When I was a kid, I loved ordering peanut butter and jelly sandwiches at restaurants. The white bread, creamy peanut butter, and store-bought jam were coveted treats compared to the whole wheat bread/chunky PB/homemade jam that we had at home. The one person who wasn’t so fond of my ordering patterns? My dad. It would irritate him to no end: “We can make that at home! Order something else.” I knew where he was coming from in that he grew up pretty poor and felt that restaurant orders shouldn’t be something so ubiquitous and, dare I say it, pedestrian.

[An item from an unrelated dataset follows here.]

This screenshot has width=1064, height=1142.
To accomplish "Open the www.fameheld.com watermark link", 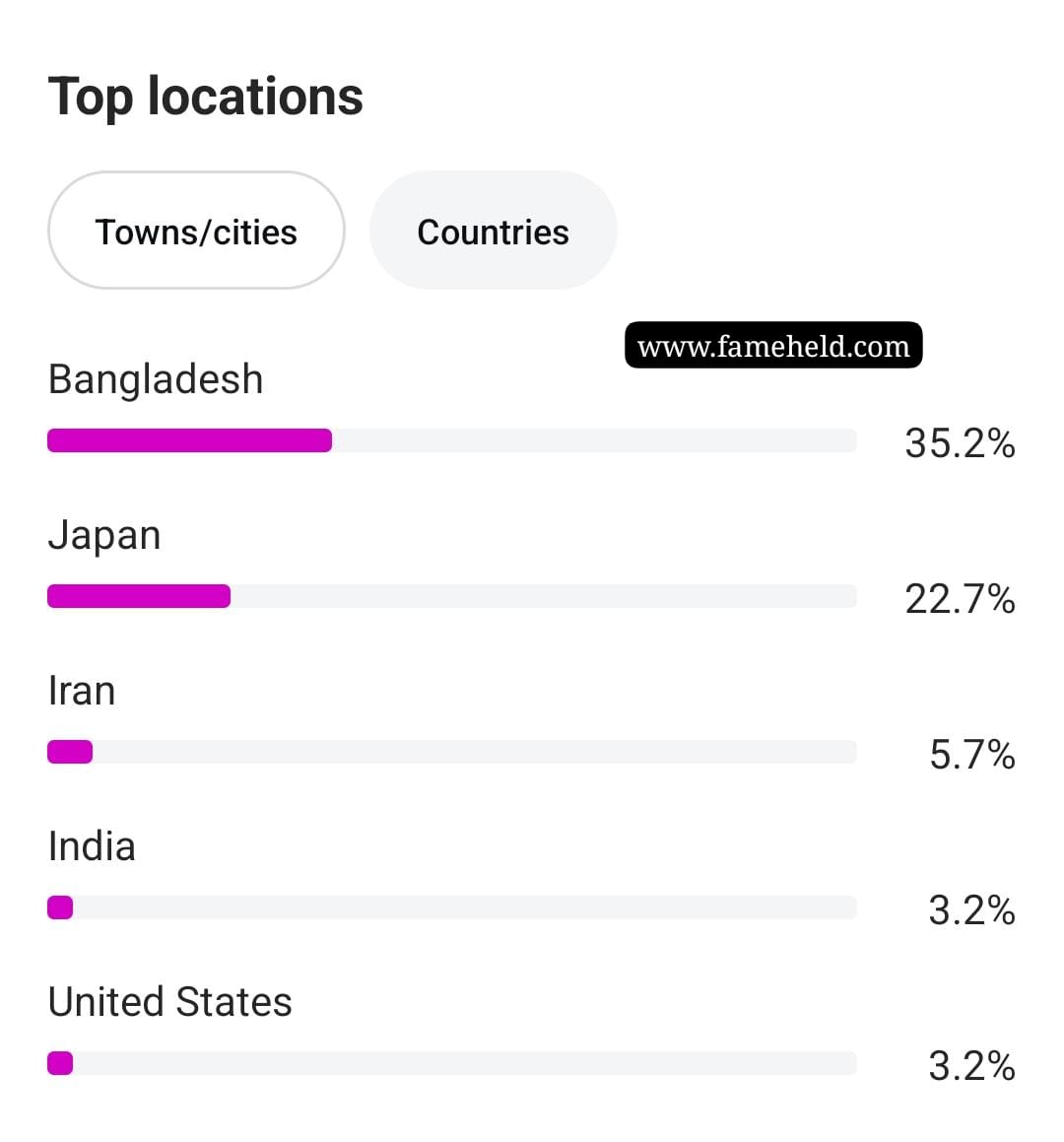I will pyautogui.click(x=773, y=345).
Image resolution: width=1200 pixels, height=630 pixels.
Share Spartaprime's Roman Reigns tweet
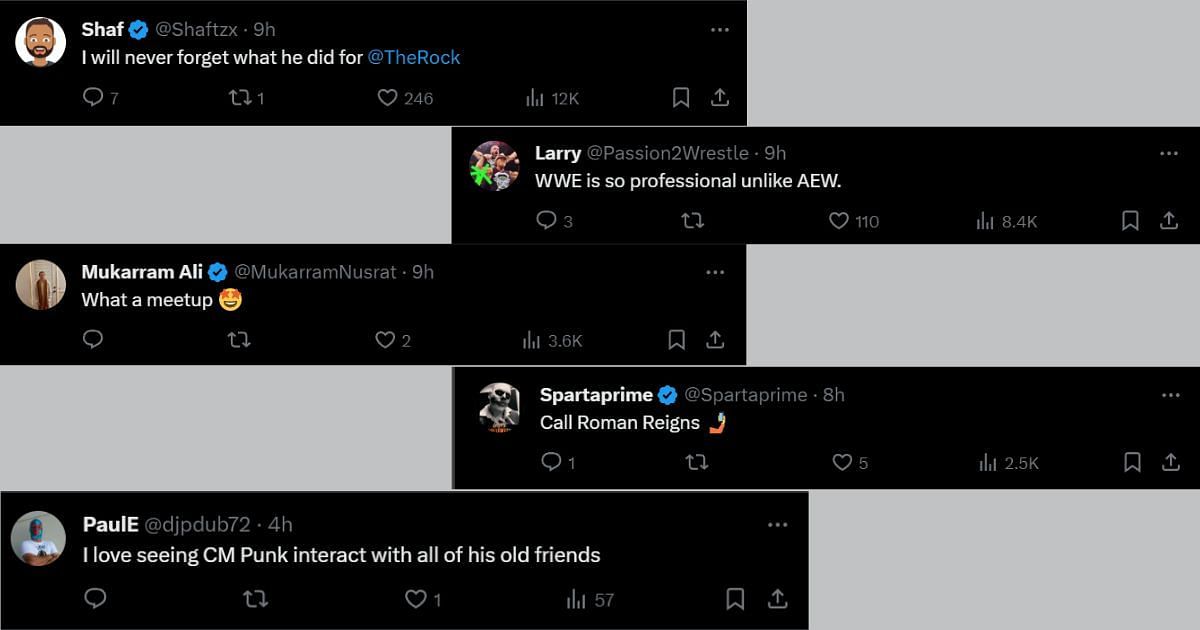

Hummus is one of those foods that was so exotic when I was a kid and is now found in pretty much any gas station convenience store. And, despite my “make it yourself” attitude for most things, I usually can’t be bothered to make hummus. Well, I had all the ingredients on hand, so I whipped it up for a quick snack about 10 minutes before having to pick up the kiddo from preschool. The 1/2-cup+ of tahini really adds a luscious texture and nutty flavor to the dip that I often find minimized or missing in those store-bought versions (particularly those sans tahini). I sprinkled some za’atar on top and drizzled with walnut oil.
I’m a bit behind and still need to catch up with the bread. I spent several days/nights over the holiday weekend with my mom and had the task of cooking each night. We went to the farmer’s market on Saturday morning and, knowing that, I decided if there were potatoes I’d make the frisée salad with lardons and poached egg. She lives in a mountainous area so I’m never quite sure what will be available compared to my own farmer’s markets. Potatoes there were, in spades! I got a mixed basket of red, gold, and purple potatoes, and bought some escarole from a lovely organic farmer whom I happened to recognize as a friend since 1st grade. With a blueberry pie for dessert (thanks to the husband and child going blueberry picking the weekend before), this felt pretty decadent for dinner being that salad was the main. It was perfect for the warmth that day while also celebrating fresh produce.
This salad is one I’ve eaten multiple times in restaurants, particularly with the ash-covered goat cheese (Cendrier) available in the Touraine region when I lived there during grad school–I ate it nearly every day for lunch. This was my first go of making it at home and, other than being irritated with lack of poached egg skills, it was a worthwhile endeavor.
So, to bring my story full circle, I pretty much order what I want these days, despite certain attitudes to the contrary. Some 18 years after my dad first told me to order something else, as I’m 3000 miles from my nearest family member, I went on a third date with a man I had met in a subway train station. As I ordered a grilled cheese sandwich for lunch, he said, “But you can make that yourself!” I couldn’t believe it. I rolled my eyes at him. In the end, I married that guy, and as I write this, we’re exactly 5 weeks from our 15th wedding anniversary.